Tenía todo poco sentido para Lucille, pero Phelps asentía con la cabeza.

—Se ve claramente que estaba buscando factores —dijo—. Benson sabe algo.

Lucille gruñó:

—¡Dios! —dijo—. Puedo entendérmelas con dos hombres juntos.

—¿Eh? —refunfuñó Hannegan.

—Horne y Benson están confabulados —le dijo a Phelps—. Estoy entreteniendo a Horne y tendré que preocuparme de que Jeff Benson tenga una buena oportunidad para que me diga lo que sabe. Mientras tanto, ¿está usted dispuesto a empezar el trabajo en los valores de aluminio de Horne? —le dijo a Hannegan.

—Ya he empezado. He preparado el terreno mientras que usted le ponía el cebo a la trampa, señorita Roman. Ya podemos ir derechos al asunto si está usted segura de que Horne va a olvidar sus negocios por una temporada.

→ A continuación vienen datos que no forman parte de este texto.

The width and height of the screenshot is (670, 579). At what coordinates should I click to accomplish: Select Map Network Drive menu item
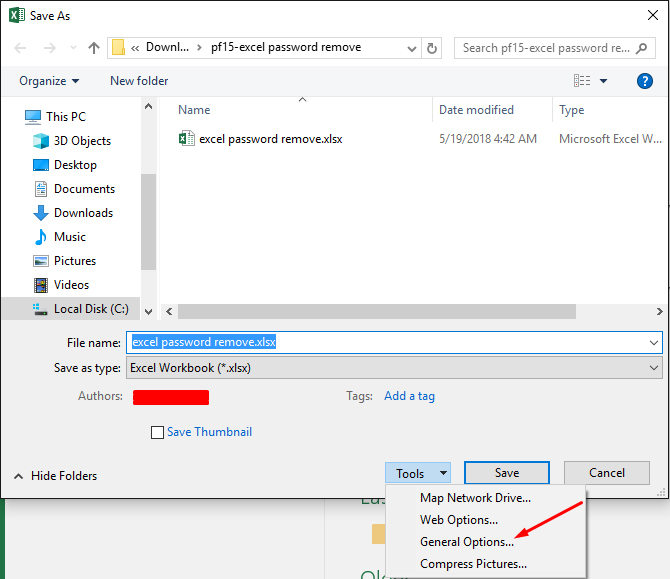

—Usted debe seguir con eso —dijo con seguridad—. Y usted, profesor Phelps, tiene que inventar algún cuento fantástico para ahorrarle al señor Benson su curiosidad. ¿Tiene alguna idea?

—Temo que cualquier cosa que le diga le aproximará aún más a la verdad. Usted recordará que el aparto a chorro fue consecuencia del intento de idear un detector de neutrinos.

Lucille Roman asintió.

—Olvídelo —dijo—. Bueno, se acabó la cuestión.

Hannegan demostró con un gesto de su cabeza que estaba de acuerdo. Le preguntó a Phelps:

—¿Le llevo a su casa?

—No, gracias. Tengo ahí el coche.

Juntos abandonaron el apartamento de Lucille.